Die Abschaffung des konventionellen Kastenstandes im Abferkelstall ist eine von mehreren geänderten Vorgaben der neuen Tierschutz-Nutztierhaltungsverordnung. Als Alternativen stehen Sauenhaltern zum einen der Einbau von Bewegungsbuchten und zum anderen die Umrüstung auf Buchten zur freien Abferkelung zur Wahl.
80 Teilnehmer mit freier Abferkelung
Das Tierwohl-Kompetenzzentrum Schwein des Netzwerks Fokus Tierwohl hat im vergangenen Jahr Sauenhalter dazu aufgerufen, ihre Praxiserfahrungen mit Bewegungsbuchten und der freien Abferkelung zu teilen. Das Netzwerk Fokus Tierwohl ist ein vom BMEL aufgrund eines Beschlusses des Deutschen Bundestages gefördertes Projekt. In der vergangenen Woche wurden bereits die Erfahrungen zu Bewegungsbuchten vorgestellt.
An der Umfrage nahmen insgesamt 214 Sauenhalter aus Deutschland, Österreich und der Schweiz teil. Von ihnen gaben 80 Teilnehmer an, mit der freien Abferkelung zu arbeiten. Dabei können 36 Betriebe auf mehr als 5 Jahre Erfahrung zurückgreifen. Weitere 27 Teilnehmer betreiben bereits seit 1 – 5 Jahren die freie Abferkelung. Bezogen auf die Anzahl der Freilaufbuchten im Betrieb gab es nur 5 Sauenhalter, die bisher nur eine geringe Anzahl von Buchten zum Testen eingebaut haben. Bei 56 Betrieben ermöglichen bereits alle Buchten im Abferkelstall die freie Abferkelung.
Die Vermutung, dass es sich dabei vorwiegend um ökologisch wirtschaftende Betriebe handelt, bestätigen die Antworten in der Umfrage nicht. Die Verteilung der ökologisch und konventionell wirtschaftenden Betriebe war ausgeglichen. Ein Blick auf die angegebenen Betriebsgrößen zeigt, dass es sich bei den Teilnehmern vorwiegend um Betriebe mit weniger als 100 Sauen handelt (Abbildung 1).
Als wesentlicher Unterschied zu Bewegungsbuchten wird die Sau bei der freien Abferkelung weder vor oder während der Geburt, noch in der Säugezeit in ihrer Bewegungsfreiheit eingeschränkt. Um dennoch den Arbeitsschutz zu gewährleisten, kann es Vorrichtungen geben, um Sauen kurzzeitig, beispielsweise zur Behandlung, zu fixieren. In der ökologischen Schweinehaltung ist die freie Abferkelung seit vielen Jahren bereits Standard. Dort dient meist der vorgeschriebene Auslauf als Möglichkeit, Sauen kurzzeitig von ihren Ferkeln zu trennen. Auf die Frage, ob es eine Möglichkeit zur kurzfristigen Fixierung der Sau gibt, antworteten zwei Drittel der Teilnehmer mit „Nein“.

===

**Schriftliche Anweisung**
Wiederhole wortgetreu die Stelle aus dem Text über die freie Abferkelung, beginnend bei „Die Vermutung, dass“ und endend bei „handelt (Abbildung 1).“.

**Gesammeltes Material**
===

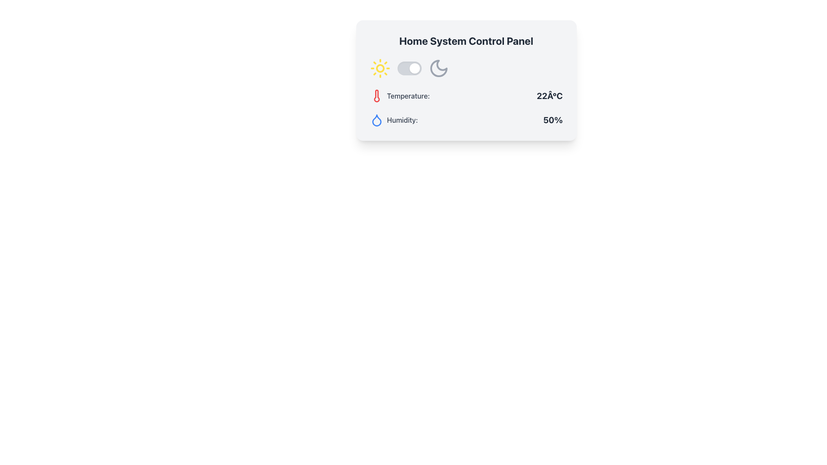  Describe the element at coordinates (439, 68) in the screenshot. I see `the crescent moon icon representing the 'nighttime' theme in the system control panel, located near the center of the control panel interface` at that location.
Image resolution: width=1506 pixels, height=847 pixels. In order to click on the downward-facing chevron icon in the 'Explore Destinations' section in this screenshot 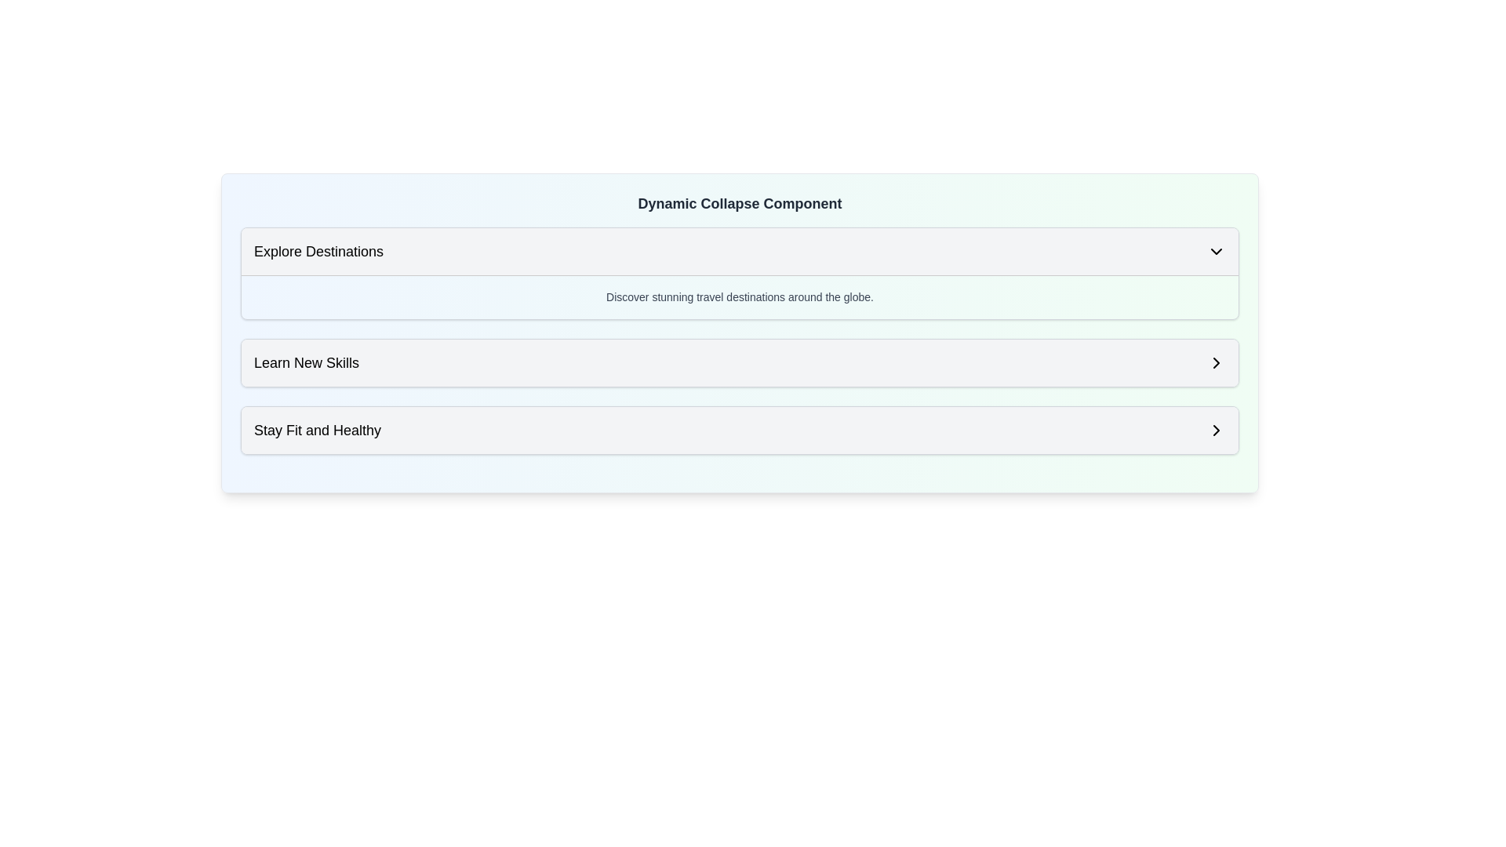, I will do `click(1215, 250)`.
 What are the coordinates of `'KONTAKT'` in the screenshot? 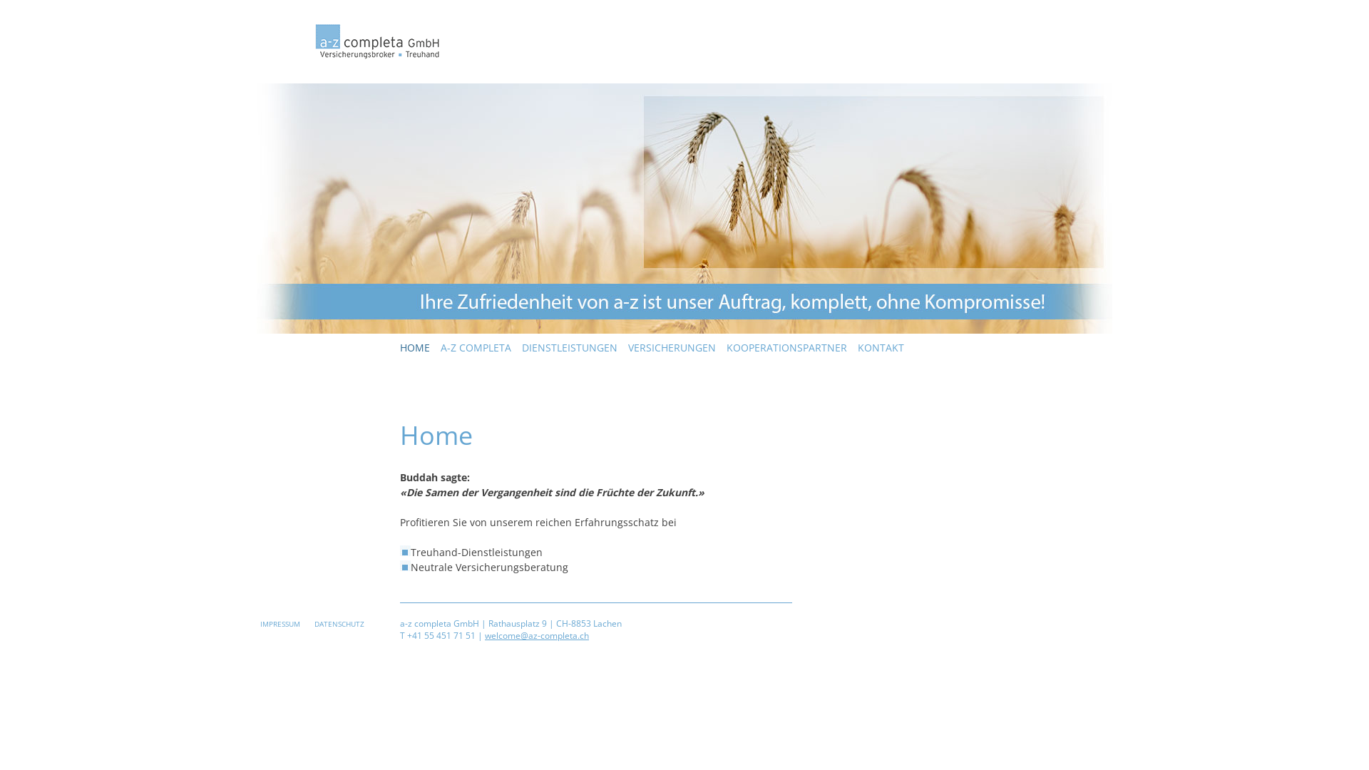 It's located at (857, 347).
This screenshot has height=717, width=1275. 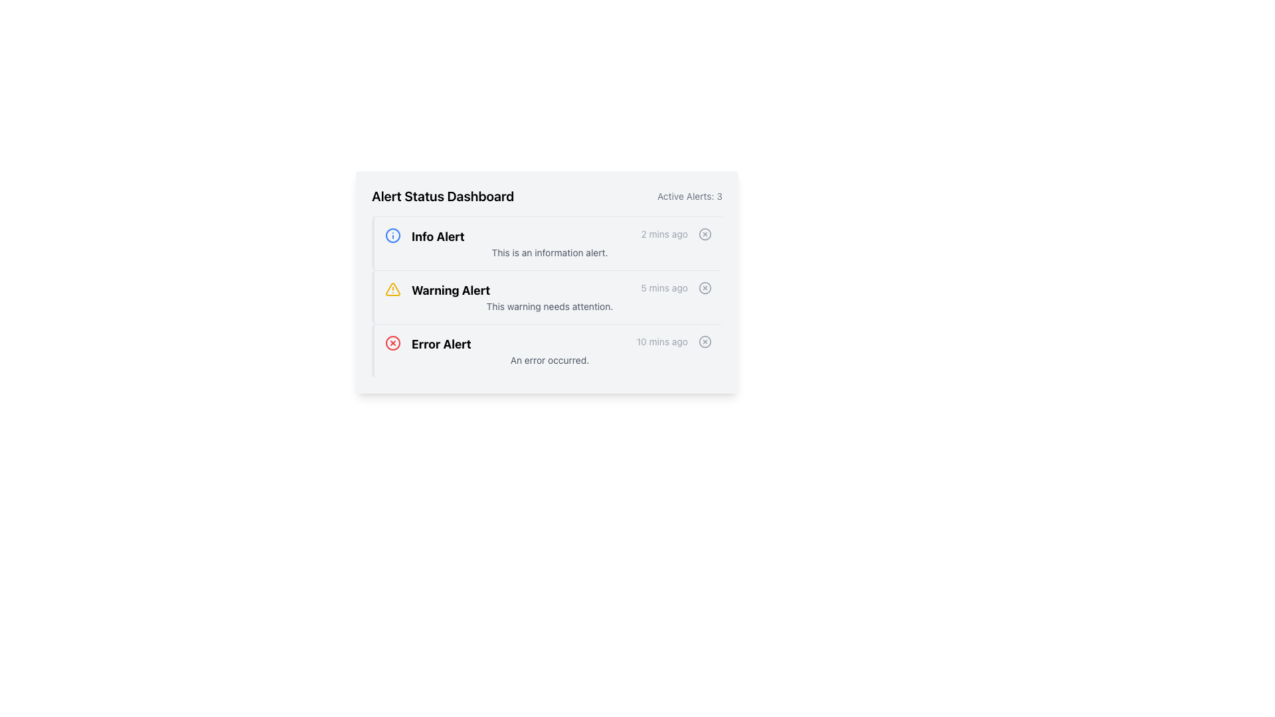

===

**Erledigte Aufgabe**
Die Vermutung, dass es sich dabei vorwiegend um ökologisch wirtschaftende Betriebe handelt, bestätigen die Antworten in der Umfrage nicht. Die Verteilung der ökologisch und konventionell wirtschaftenden Betriebe war ausgeglichen. Ein Blick auf die angegebenen Betriebsgrößen zeigt, dass es sich bei den Teilnehmern vorwiegend um Betriebe mit weniger als 100 Sauen handelt (Abbildung 1).